En la Estación Biológica de Doñana llevan años vigilando la circulación del virus analizando los anticuerpos en caballos o en la focha común y se ha constatado que después de inviernos más calidos, el virus se crece.

«Hace menos frío y más hembras sobreviven y se reproducen más y más tiempo», detalla el investigador especialista en el Virus del Nilo Occidental.

En todo esto tiene una influencia determinante, apunta, un factor añadido, el cambio climático, que es lo que explica que el virus se extienda cada vez más al norte y se hayan detectado casos incluso en Holanda o Bélgica y en capitales como París o, incluso, Moscú.

«Llevamos meses avisando», dice Jordi Figuerola acerca de la previsión de que éste vaya a ser un año difícil. «Ha llovido mucho y hay muchas zonas encharcadas», subraya.

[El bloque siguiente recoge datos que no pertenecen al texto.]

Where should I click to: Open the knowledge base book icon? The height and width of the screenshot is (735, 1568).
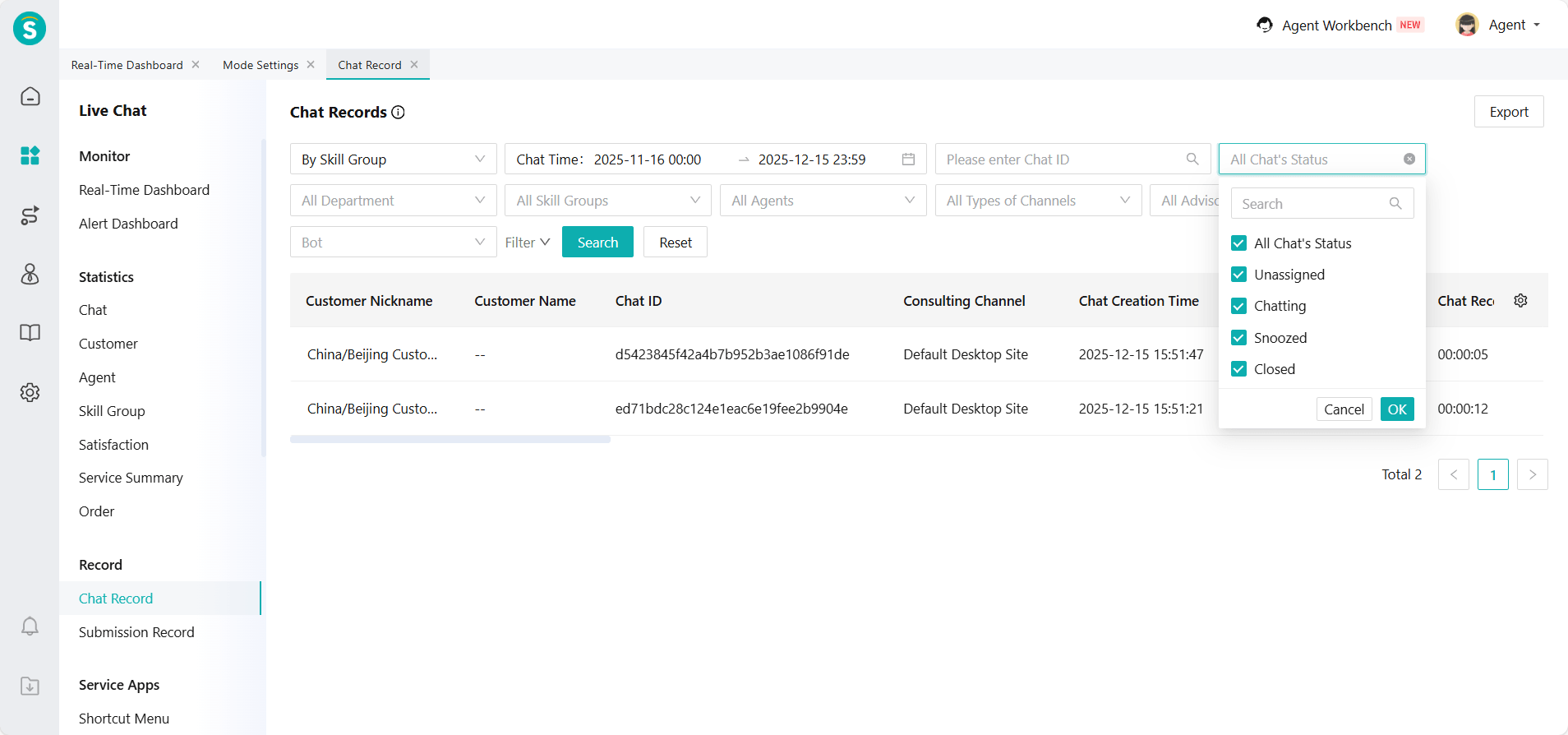[30, 333]
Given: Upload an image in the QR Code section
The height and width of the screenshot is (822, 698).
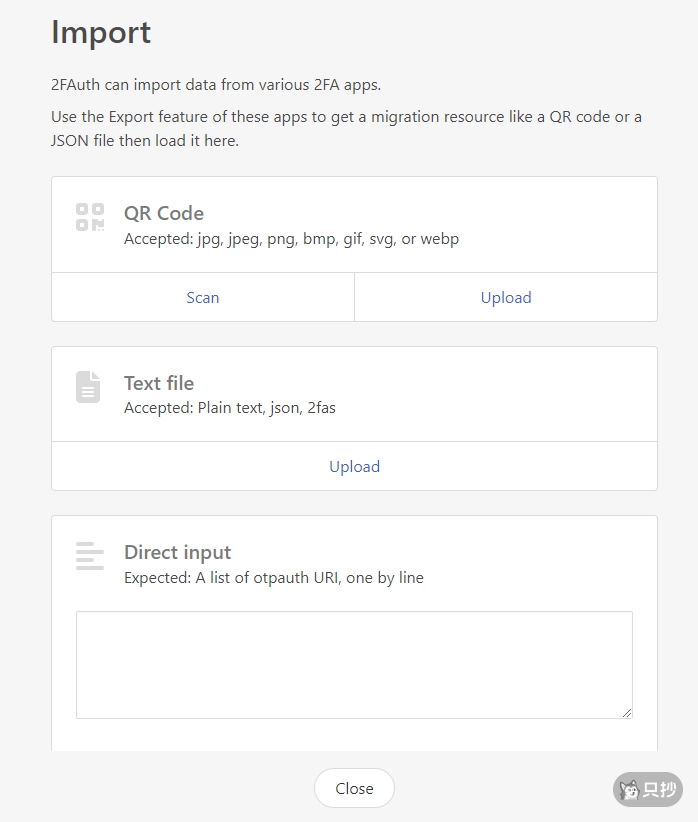Looking at the screenshot, I should pyautogui.click(x=506, y=297).
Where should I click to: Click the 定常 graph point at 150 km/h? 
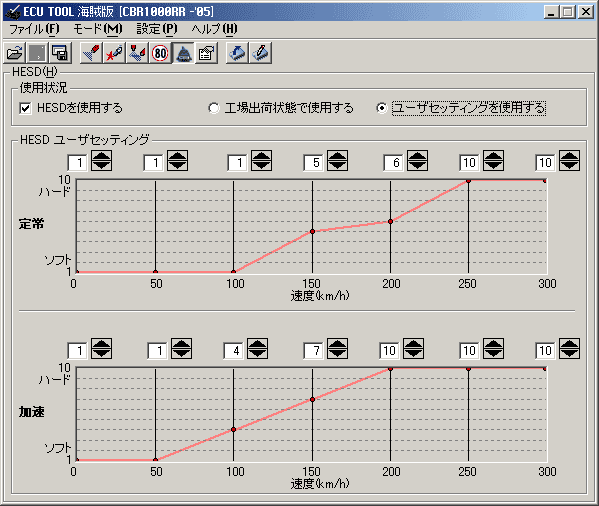pos(312,232)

Un cartel en una farmarcia informe sobre medidas de prevención del Virus del Nilo.
Un cartel en una farmarcia informe sobre medidas de prevención del Virus del Nilo.EUROPA PRESS

Ante este panorama, el experto incide en la importancia de la detección y prevención y destaca que algunos ayuntamientos de municipios llevan actuando desde el mes de marzo y hasta de forma ininterrumpida durante todo el año.

Solo en Sevilla, hay 20 municipios en alerta, desde Dos Hermanas, donde se ha registrado la única víctima mortal hasta el momento, hasta Sevilla capital, pasando por Aznalcázar, Bollullos de la Mitación, Coria del Río, La Puebla del Río o Villamanrique de la Condesa.

Desde 2020 la cifra de fallecidos por el Virus del Nilo Occidental asciende a una veintena. En 2020 hubo siete muertos, cuatro en Sevilla y tres en Cádiz. En 2021 murió una persona, lo mismo que en 2023, pero lo peor se produjo en 2024, hasta el momento el brote más grave registrado, con once fallecidos.

Al hilo de esta situación, la Asociación Nacional de Empresas de Sanidad Ambiental (ANECPLA) ha hecho un llamamiento a reforzar las medidas de prevención contra la picadura del mosquito que transmite el Virus del Nilo Occidental.

Manuel García Howlett, director general de ANECPLA, ha explicado que «la mejor estrategia frente a las enfermedades transmitidas por vectores no consiste únicamente en actuar cuando aparecen los primeros casos, sino en mantener una vigilancia permanente y reducir al máximo las poblaciones de mosquitos antes de que puedan convertirse en un problema de salud pública».